If we take a clear look at the life of our forefather Yitzchak, we will observe a man who – in many respects – appears uncommonly passive.
In one of the defining episodes of his life, when he was offered as a sacrifice, Yitzchak largely stayed in the background. On the critical matter of whom he would marry, his father made all the arrangements. His adult son Esau chose his own wives and, only after prompting from Rivka, did Yitzchak offer some advice to Yaakov on where to seek a wife. Yitzchak was also relatively reserved in speaking with Avimelech, when challenged about whether or not Rivka was his wife, and avoided confronting the citizens of Gerar who challenged his rights to the wells his (Yitzchak’s) servants had dug.
Yitzchak’s approach to dealing with the world seems to rest on two strategies; 1) to wait for things to happen to him and only then to react or 2) to rely on the strategies his father Avraham used (calling his wife his sister, making a pact with the local king, etc.).
If we persist, however, and look for a sense of innovation or assertion in Yitzchak’s life, we can find it in one area – spirituality. He is the first person the Torah identifies as praying for children, in marked contrast to Avraham’s more passive approach on the matter when God offered promises about his legacy.
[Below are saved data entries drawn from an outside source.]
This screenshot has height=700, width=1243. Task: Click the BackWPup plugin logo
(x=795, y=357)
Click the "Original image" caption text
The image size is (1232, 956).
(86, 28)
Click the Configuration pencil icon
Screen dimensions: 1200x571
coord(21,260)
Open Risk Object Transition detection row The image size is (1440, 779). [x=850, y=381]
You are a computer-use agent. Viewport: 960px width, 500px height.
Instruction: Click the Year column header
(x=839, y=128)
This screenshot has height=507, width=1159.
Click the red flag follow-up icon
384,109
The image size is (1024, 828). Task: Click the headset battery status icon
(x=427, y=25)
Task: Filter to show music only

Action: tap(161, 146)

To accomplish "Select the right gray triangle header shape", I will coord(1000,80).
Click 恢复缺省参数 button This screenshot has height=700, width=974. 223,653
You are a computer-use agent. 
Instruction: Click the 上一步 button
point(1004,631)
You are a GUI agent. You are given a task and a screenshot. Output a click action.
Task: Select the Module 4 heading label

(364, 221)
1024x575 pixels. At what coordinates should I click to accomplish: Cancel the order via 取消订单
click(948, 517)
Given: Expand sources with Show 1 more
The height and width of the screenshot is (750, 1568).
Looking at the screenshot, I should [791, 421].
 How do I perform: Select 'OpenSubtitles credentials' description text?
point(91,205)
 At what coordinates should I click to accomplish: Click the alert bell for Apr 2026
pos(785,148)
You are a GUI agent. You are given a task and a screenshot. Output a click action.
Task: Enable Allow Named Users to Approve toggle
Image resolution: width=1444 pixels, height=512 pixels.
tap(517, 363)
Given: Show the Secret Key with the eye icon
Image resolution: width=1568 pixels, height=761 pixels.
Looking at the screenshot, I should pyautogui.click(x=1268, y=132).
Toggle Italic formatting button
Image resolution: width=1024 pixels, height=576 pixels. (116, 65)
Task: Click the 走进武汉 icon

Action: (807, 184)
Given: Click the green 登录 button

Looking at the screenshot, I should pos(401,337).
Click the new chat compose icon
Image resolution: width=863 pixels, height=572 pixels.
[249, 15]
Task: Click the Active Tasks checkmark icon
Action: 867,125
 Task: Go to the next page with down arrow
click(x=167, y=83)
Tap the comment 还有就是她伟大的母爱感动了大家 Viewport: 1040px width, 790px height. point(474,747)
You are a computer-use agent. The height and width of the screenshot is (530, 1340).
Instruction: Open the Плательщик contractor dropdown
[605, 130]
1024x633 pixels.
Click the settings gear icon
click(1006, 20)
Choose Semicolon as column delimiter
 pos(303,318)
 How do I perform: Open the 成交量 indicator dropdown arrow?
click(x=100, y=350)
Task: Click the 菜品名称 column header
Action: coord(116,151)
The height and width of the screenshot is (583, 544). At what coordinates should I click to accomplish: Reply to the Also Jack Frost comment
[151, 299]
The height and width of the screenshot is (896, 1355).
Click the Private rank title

At another point the Torah indicates that Yitzchak “suach ba-sadeh’ (Bereshit 24:63), which Rashi explains to mean that he prayed during the day in an open field – an expansion on Avraham’s more reserved encounters with God. His greatest innovation was his decision to bless Esau, the first time we hear of a human being having the ‘audacity’ to arrange to bless another (as opposed to the more spontaneous blessings of Noah to Shem & Yapet and MalkiTzedek to Avraham).
These three examples clearly contrast Yitzchak’s marked passivity in the physical world with his evident willingness to pursue innovation in the spiritual sphere.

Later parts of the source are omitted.